### Work task:
Your job is to return every line in the data holding the string "field".

[Stored data]
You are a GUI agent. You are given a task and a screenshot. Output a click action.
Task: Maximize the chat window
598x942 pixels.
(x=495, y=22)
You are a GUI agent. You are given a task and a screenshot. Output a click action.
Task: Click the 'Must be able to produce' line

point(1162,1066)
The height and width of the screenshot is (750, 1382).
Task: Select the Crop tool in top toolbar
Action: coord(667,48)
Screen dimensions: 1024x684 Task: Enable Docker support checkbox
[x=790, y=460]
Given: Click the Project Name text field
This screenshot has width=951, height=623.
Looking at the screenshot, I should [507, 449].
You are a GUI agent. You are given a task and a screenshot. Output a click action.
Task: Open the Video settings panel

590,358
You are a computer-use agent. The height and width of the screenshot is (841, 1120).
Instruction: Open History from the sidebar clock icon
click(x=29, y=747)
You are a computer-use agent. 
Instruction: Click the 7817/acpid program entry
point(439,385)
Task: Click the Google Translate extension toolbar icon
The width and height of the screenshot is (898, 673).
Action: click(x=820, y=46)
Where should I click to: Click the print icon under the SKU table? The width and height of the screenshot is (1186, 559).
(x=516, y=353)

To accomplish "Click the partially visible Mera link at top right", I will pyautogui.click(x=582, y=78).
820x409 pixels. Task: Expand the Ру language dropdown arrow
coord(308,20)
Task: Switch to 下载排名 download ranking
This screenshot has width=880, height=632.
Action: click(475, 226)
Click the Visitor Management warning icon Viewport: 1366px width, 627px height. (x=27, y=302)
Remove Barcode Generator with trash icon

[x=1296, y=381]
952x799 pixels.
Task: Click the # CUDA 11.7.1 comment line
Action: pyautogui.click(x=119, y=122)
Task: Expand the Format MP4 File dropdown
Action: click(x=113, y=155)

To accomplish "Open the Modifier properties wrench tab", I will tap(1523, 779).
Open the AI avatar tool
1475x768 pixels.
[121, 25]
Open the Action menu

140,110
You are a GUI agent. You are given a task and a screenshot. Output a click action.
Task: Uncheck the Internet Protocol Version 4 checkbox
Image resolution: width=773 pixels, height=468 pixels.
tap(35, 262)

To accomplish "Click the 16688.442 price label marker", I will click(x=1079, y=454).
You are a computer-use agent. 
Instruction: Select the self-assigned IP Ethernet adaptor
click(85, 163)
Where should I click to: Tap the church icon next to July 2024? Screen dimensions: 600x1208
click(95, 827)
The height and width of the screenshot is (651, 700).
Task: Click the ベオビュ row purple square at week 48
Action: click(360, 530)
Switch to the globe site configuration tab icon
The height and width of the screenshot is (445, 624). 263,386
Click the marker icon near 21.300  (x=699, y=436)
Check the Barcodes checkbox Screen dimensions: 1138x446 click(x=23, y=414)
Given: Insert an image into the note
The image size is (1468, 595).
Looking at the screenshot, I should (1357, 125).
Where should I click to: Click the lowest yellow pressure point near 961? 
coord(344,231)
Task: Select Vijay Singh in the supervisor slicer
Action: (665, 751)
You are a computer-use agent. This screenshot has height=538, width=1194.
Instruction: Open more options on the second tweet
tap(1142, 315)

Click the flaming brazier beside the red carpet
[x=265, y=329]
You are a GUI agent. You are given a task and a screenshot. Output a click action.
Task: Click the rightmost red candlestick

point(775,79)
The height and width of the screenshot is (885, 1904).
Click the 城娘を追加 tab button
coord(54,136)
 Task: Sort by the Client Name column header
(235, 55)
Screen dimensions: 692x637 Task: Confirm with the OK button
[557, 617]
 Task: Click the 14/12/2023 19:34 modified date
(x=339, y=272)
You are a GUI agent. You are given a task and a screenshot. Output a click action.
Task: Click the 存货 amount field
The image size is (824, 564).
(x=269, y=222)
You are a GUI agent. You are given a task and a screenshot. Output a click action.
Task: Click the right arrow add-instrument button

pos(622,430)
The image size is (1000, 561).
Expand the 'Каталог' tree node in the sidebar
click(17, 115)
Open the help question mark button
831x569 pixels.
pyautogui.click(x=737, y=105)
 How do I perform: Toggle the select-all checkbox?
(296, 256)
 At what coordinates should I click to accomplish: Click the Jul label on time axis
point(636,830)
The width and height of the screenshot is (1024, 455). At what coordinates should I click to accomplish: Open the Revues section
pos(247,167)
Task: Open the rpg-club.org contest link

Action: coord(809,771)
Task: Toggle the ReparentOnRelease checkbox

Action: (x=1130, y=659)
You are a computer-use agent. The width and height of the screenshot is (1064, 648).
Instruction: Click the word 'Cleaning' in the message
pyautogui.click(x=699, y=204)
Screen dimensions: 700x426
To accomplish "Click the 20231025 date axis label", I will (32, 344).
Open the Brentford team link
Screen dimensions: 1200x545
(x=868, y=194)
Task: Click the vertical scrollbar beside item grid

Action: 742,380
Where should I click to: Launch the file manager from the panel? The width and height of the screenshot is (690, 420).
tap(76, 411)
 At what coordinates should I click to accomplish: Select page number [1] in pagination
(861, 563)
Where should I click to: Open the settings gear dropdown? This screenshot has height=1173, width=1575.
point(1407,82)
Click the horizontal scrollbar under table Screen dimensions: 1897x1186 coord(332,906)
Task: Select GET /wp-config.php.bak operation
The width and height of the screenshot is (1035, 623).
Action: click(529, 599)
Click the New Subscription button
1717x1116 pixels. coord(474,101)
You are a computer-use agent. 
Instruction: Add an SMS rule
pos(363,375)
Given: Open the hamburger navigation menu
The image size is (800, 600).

### Output for this exercise:
Given: Click the Project Name text field
Task: Click the 存货 amount field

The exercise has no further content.